Are you looking for ideas on updating your staircase and painting the stained risers white? Here’s you guide prepping, choosing the right paint, and painting stained stair risers.

Painted staircase before and after photos are the best! A fresh coat of paint to update the risers makes staircases look fresh and new highlighting architectural details.

After living with my all wood staircase for 9 years, it was time to prep and paint the stained risers white for a whole new look.

Learn how-to prep (and how NOT to prep) stair risers for the most durable paint finish that will last!

Avoid This Disaster When Painting Stair Risers

DO NOT USE a water based de-glosser / liquid sandpaper! I repeat do not use a water based de-glosser / liquid sandpaper to prep your stairs or stair risers for painting.

Why? Well, stairs when stained are coated with MANY layers of polyurethane which make them durable.

dont use a liquid sander or deglosser when painting stair risers

Paint will NOT ADHERE TO POLYURETHANE because it is slick and will peel right off!

In order to create a surface the paint can adhere to, it must be “roughed up” by chemical or physical means.

Technically, a de-glosser should be able to handle this task. But what I found is the water-based version just didn’t remove enough of the polyurethane.
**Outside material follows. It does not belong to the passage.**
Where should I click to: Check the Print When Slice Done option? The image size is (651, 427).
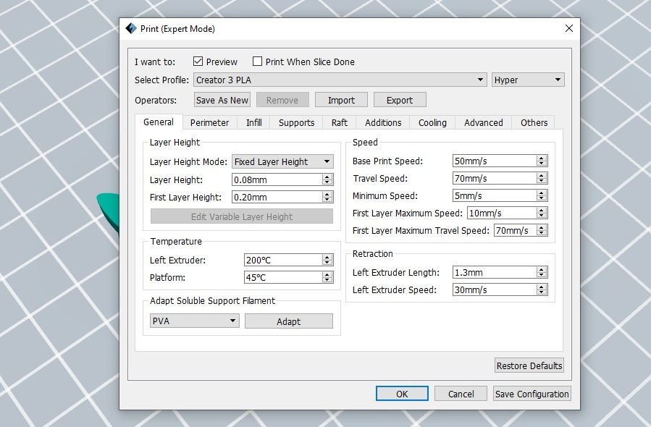(x=257, y=62)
A DISASTER ensued, where all of my hard work and paint peeled off the minute I removed the tape. This is the FIRST time I tried this method of preparation.

Yes, even DIY bloggers make mistakes and have Pinterest fails like everyone else 🙂

I am now here to tell you I wished I would have used my normal process and didn’t try the easy prep method of liquid sandpaper on my stairs.


Now we are going to talk about how to recover if your paint peels off the risers and how to PROPERLY prepare your risers for painting!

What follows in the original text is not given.